I'm a sociology professor but not only a sociology professor. I keep my name out of this blog because I don't want my name associated with it in a Google search. Although I never write anything in a public forum like a blog that I'd be ashamed to have associated with my name (and you shouldn't either), it is illegal for me to use my position as a public employee to advance my religious or political views, and the pseudonym helps to preserve the distinction between my public and private identities. The pseudonym also helps to protect the people I may write about in describing public or semi-public events I've been involved with. You can read about my academic work on my academic blog http://www.ssc.wisc.edu/soc/racepoliticsjustice/ --Pam Oliver

8 thoughts on “oh my”

  1. I must admit..and my brother thinks I am strange…but I am no longer a “facebook friend” with my Mother. For just that reason!

    We have agreed to disagree about politics, religion, etc, etc, etc – and in person we are both very good about being respectful to other opinions, especially in a room full of each others peers and friends, but on the computer – that ability to confront with out being in someone’s face gets the better of us sometimes. Often that is not to a post that we have made but to comments left by one of our conservative/liberal friends.

    So I unfriended her – to the shock of my brother, but completely ok with my Mom. (We did talk it over before I did it) and now I am very very cautious about relatives being my friend on facebook.


  2. I’ve had similar experiences with family members entering my Facebook “safe zone” and disrupting things. I think that the privacy settings allow for controlling this (allowing family members to see pictures but not status updates, for example), but I haven’t gotten around to adjusting them yet.


  3. Hah that Onion story was great! My mom reads my blog, and is my Facebook friend. As is my dissertation chair. And my middle-schooler niece. It’s just too much of a pain to maintain separate spheres of existence online. However, having an aunt like that might inspire me to limit her profile access.

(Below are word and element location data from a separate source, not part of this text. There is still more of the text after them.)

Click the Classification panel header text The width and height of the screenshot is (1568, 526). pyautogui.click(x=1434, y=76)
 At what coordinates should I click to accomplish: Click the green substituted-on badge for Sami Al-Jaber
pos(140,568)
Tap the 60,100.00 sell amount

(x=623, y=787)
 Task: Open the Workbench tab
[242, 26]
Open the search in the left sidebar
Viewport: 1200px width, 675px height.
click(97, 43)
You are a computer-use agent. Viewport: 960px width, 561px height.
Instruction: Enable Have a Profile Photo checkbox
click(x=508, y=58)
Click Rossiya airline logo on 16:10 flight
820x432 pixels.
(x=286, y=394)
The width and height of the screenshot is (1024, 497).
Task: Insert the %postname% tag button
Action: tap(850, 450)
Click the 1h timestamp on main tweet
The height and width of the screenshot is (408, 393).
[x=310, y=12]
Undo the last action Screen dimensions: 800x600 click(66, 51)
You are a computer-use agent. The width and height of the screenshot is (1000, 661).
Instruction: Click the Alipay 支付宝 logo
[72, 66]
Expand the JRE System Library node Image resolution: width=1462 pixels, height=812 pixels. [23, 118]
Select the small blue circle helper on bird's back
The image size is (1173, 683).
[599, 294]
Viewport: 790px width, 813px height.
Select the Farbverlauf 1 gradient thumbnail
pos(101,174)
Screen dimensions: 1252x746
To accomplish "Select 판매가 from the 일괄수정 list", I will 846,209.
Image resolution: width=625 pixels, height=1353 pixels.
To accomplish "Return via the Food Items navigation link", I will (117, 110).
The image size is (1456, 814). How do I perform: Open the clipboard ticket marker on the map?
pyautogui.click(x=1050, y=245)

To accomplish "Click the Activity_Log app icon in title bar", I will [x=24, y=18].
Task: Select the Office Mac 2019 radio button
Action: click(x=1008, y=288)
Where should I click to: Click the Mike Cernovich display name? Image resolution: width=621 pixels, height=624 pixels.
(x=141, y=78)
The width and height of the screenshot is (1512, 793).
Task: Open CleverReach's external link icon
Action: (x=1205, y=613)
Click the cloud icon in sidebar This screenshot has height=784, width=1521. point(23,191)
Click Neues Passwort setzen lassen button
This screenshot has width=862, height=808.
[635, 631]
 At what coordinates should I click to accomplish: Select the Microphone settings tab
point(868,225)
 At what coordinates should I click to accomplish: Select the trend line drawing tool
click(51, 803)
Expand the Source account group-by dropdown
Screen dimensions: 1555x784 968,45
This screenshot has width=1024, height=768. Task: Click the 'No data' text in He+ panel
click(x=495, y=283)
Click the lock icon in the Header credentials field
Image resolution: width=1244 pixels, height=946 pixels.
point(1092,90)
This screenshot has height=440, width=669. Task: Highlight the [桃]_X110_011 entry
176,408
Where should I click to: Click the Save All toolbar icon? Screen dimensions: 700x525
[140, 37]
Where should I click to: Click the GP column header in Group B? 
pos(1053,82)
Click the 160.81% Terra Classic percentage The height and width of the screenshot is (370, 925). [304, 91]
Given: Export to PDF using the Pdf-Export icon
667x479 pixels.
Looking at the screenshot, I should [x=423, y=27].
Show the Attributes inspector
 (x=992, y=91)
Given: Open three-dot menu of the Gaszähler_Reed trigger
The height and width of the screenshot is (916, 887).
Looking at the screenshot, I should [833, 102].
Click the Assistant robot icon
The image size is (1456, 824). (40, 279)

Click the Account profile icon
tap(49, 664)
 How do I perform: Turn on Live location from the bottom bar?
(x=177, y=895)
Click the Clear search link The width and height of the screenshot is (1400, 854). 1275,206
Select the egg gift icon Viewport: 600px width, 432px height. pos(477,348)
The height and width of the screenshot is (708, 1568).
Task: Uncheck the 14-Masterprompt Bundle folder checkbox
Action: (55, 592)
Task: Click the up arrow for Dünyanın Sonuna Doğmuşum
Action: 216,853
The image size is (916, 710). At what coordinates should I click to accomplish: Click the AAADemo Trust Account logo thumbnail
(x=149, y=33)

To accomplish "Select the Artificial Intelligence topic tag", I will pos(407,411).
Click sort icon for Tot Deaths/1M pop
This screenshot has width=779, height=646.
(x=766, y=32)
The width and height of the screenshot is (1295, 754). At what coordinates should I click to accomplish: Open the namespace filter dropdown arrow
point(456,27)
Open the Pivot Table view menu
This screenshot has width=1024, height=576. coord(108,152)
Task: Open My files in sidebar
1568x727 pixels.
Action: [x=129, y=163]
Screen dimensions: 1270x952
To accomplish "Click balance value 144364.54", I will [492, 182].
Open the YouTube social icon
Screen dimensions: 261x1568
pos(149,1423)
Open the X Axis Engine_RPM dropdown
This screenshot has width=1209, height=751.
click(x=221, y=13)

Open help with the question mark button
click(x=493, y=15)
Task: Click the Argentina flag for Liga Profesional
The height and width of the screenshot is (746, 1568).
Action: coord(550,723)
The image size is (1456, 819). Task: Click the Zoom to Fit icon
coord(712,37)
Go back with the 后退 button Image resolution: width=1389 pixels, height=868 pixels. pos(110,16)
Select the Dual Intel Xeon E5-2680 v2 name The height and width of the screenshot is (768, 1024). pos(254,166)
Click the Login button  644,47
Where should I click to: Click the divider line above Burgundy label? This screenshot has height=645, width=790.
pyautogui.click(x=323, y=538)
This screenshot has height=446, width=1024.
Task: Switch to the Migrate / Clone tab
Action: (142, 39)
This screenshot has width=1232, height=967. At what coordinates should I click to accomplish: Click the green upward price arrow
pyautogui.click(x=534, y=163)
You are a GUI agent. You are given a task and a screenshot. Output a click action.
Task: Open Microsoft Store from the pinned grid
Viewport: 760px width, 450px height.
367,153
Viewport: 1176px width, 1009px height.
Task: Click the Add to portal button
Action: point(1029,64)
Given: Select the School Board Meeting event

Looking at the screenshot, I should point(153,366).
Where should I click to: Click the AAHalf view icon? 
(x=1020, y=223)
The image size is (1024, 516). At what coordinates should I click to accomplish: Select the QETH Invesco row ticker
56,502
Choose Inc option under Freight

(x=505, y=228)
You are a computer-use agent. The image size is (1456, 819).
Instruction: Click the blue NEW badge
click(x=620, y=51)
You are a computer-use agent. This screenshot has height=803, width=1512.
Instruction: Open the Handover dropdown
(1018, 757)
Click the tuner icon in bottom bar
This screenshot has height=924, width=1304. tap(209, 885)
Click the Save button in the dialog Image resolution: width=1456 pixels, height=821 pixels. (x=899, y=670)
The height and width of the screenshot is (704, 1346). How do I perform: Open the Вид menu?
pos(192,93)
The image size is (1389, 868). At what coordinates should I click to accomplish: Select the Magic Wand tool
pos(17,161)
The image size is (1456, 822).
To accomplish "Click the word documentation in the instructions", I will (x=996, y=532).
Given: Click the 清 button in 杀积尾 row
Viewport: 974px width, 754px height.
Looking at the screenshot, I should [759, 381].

  4. “With the raw materials in my blog, she could actually construct an accurate picture of who I am. This is fucking serious.”

    Oh the woes of multiple front stages. Anomie, you are a wise woman.


  5. Well I was actually more appalled at the content of the Obama=Hitler links. She hasn’t been behaving that badly, she only responded directly to me. But the content . . .

    I defined my Facebook persona as my “public” face so people could find me and thus what I’m willing to say about myself is pretty thin there.


  6. This is interesting, because I’ve lately come to the conclusion that I wasn’t going to give my family a pass anymore when they send me things I find objectionable — whether racist, or death panelist, or etc. So I have universally decided on a reply all approach where I will answer the email seriously and point out (politely) their misinformation.

    We shall see.


  7. “This is interesting, because I’ve lately come to the conclusion that I wasn’t going to give my family a pass anymore when they send me things I find objectionable — whether racist, or death panelist, or etc”

    Thank you for saying this, pitse1eh. It saddens me how many people give their family members a “pass” on this type of thing. As kin, they are often in the best position to change these ingrained attitudes. If we are not willing to do this kind of advocacy in our own “spheres of influence,” it should not surprise us in the least that racism, sexism, homophobia, etc continue to thrive.